Насчет смерти. Несмотря на грандиозные запои, из которых выползал со все большими потерями для здоровья, Сережа о смерти не помышлял. Просто не держал в уме. Смерть не входила в круг его интересов, размышлений и планов. Исключая последние три месяца жизни. Он мог говорить, что из следующего запоя не выкарабкается, он собирал и пристраивал свой литературный архив, но в глубине души и до мозга костей в смерть для себя не верил. Или запретил ее для себя даже в предположении. Часто прикидывал старость. Заботился ее обеспечить. К смерти, к мертвому у него была резкая эстетическая неприязнь.

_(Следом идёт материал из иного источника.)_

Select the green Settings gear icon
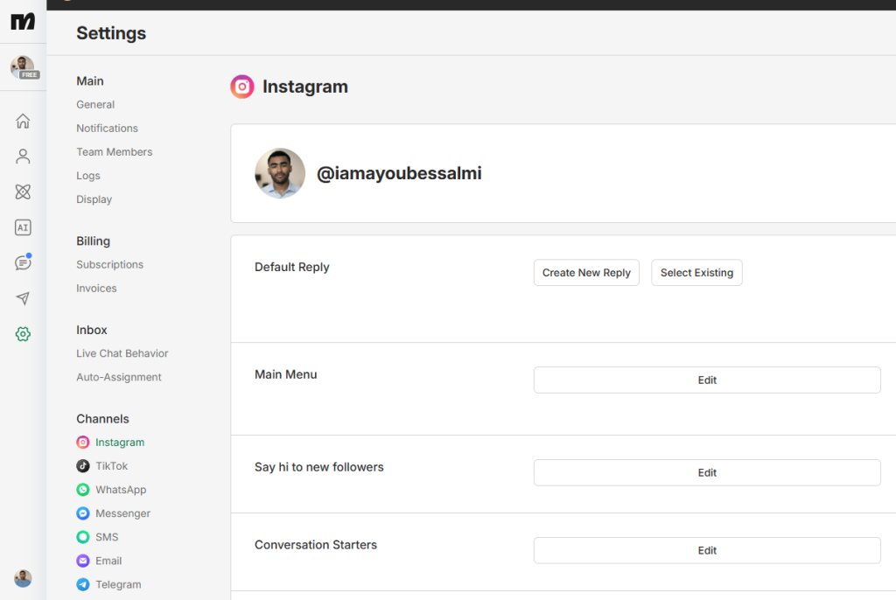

Мертвого — друга, приятеля, родственника — он сразу отметал. Как-то глумливо самоутверждался на смерти ровесников. Чужая смерть давала ему допинг на жизнь.

Неизвестный Довлатов: в Нью-Йорке растерялся и хотел стать швейцаром

Улица Довлатова появилась в Нью-Йорке.

Сережа был фанатом — и в работе, и в жизни — настоящего протяженного. Отсюда — выпуклый, животрепещущий сюр его рассказов. В жизнь это вносило привкус сиюминутной вечности. Довлатов принадлежал к числу тех жизнеодержимых людей, которые, взглянув на старинную картину, гравюру или фотографию с людьми, тут же воскликнут: все — мертвецы.

Интенсивно, в упор переживая настоящее, Сережа не интересовался будущим временем. Говорил, что будущее для него — это завтра, в крайнем случае — послезавтра. Дальше не заглядывал. Прошедшее его не угрызало — он отправлялся туда исключительно по писательской нужде. Был равнодушен к памяти — она его не жгла. Он также был не большой охотник кота назад прогуливать. В пережитое наведывался только по делу, за конкретностью, которой был фанатик.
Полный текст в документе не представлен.